Buy Now, Pay Later (BNPL) fraud can take various forms, and it typically involves fraudsters exploiting weaknesses in the application process. Here are some common methods and strategies used in BNPL fraud.
Some fraudsters will target the less stringent onboarding process of BNPL, which tends to fall on the more relaxed end of the customer due diligence spectrum and can end up snowballing into much larger problems. As the BNPL process is a point-of-sale financing option, it allows shoppers to apply as they’re checking out. The application process is quick and often doesn’t require a credit check, making it very likely for shoppers to get approved instantly. This makes it easy for fraudsters to use stolen or fake identities to open BNPL accounts and make fraudulent purchases.
Stolen Information and Account Takeover
BNPL platforms are a goldmine for fraudsters to exploit. Given that one-third of consumers who use BNPL cite the reason they use the service is that their credit cards are maxed out, fraudsters can see this as an opportunity to fly under the radar. They may assume these shoppers are reckless with their spending and may not diligently track their accounts, allowing the fraudsters to make multiple illegal purchases before the shopper flags their account.
Hackers may breach a BNPL provider’s database or a merchant’s website to target BNPL shoppers and use their accounts to make unauthorized purchases. They may also target shoppers with BNPL accounts directly by using phishing attacks, password breaches, or social engineering to gain access. Once they control the account, they can make fraudulent purchases.
Friendly fraud, also known as “chargeback fraud,” happens when a consumer makes a legitimate purchase using their own payment method and later disputes the charge with their payment provider, claiming that the transaction was unauthorized or fraudulent. Some shoppers may use BNPL to make legitimate purchases, often because they have reached their financial limit across other payment methods. With this, comes an increased risk in customers defaulting on their deferred BNPL payments. And as a result, merchants can expect a growing number of fraudulent chargebacks from customers attempting to avoid further debt.
Fraudsters will create synthetic identities by combining real and fake information. A fraudster may start by using a real Social Security number, obtained through a data breach, stolen records, or a child’s unused Social Security number. This real element gives the synthetic identity some legitimacy. They will then combine this with fake information, such as a fictitious name, date of birth, address, and other details, to create a new identity. The fake elements make it difficult to trace the identity back to a real person. Using the synthetic identity, fraudsters apply for BNPL services with various providers. These applications may include genuine-looking information that passes initial identity checks.
Once approved for BNPL accounts, fraudsters may start small, making legitimate purchases and payments to build a positive transaction history and credit record. This stage is often referred to as “credit grooming.” Once the synthetic identity has a sufficiently established credit history, the fraudster may use it to commit various types of fraud, including creating a mass BNPL fraud scheme that involves loan stacking.

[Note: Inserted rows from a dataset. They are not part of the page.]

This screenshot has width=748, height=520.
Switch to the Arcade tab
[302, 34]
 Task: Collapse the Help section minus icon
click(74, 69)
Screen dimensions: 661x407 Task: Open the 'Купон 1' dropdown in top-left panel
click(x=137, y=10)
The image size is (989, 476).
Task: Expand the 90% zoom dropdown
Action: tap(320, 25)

Fraudsters may engage in social engineering techniques to manipulate customer service representatives into changing account details, such as the email address, phone number, or shipping address, to divert purchases to the fraudster’s control. Similarly, fraudsters can also target shoppers through social engineering schemes to gain unauthorized access to their BNPL accounts.
There are several approaches a fraudster can take to manipulate information from BNPL customers:
- Fraudsters contact shoppers claiming that they are owed a refund for an overpayment or a return. They ask for bank account details to process the refund, which they then use for unauthorized transactions.

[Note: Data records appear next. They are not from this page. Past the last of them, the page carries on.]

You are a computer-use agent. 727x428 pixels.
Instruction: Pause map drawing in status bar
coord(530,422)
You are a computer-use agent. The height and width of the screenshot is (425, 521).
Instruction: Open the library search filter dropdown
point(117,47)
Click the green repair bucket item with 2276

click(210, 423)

- Fraudsters contact shoppers, pretending to be BNPL service providers, and convince them to change their payment information to a different bank account or credit card. This can result in funds being redirected to the fraudster’s account.
- Fraudsters may pose as customer service representatives from BNPL companies and contact customers to gather personal or financial information. They may claim there’s a problem with the customer’s account or transaction and ask for details like credit card information or login credentials.
- Fraudsters may send fraudulent emails, text messages, or phone calls that appear to be from a legitimate BNPL provider or retailer. These messages often contain convincing logos and language, enticing recipients to click on malicious links, disclose sensitive information, or make payments.
BNPL fraud using flipping is a form of fraud where individuals or organized groups exploit BNPL services to acquire goods or services without the intention of repaying, essentially using the service to “flip” the items for profit. Using identity theft, account takeover, or synthetic identity methods, fraudsters may make illegitimate purchases using BNPL financing, receive the goods, and then resell them to make a profit before they have to make any payments.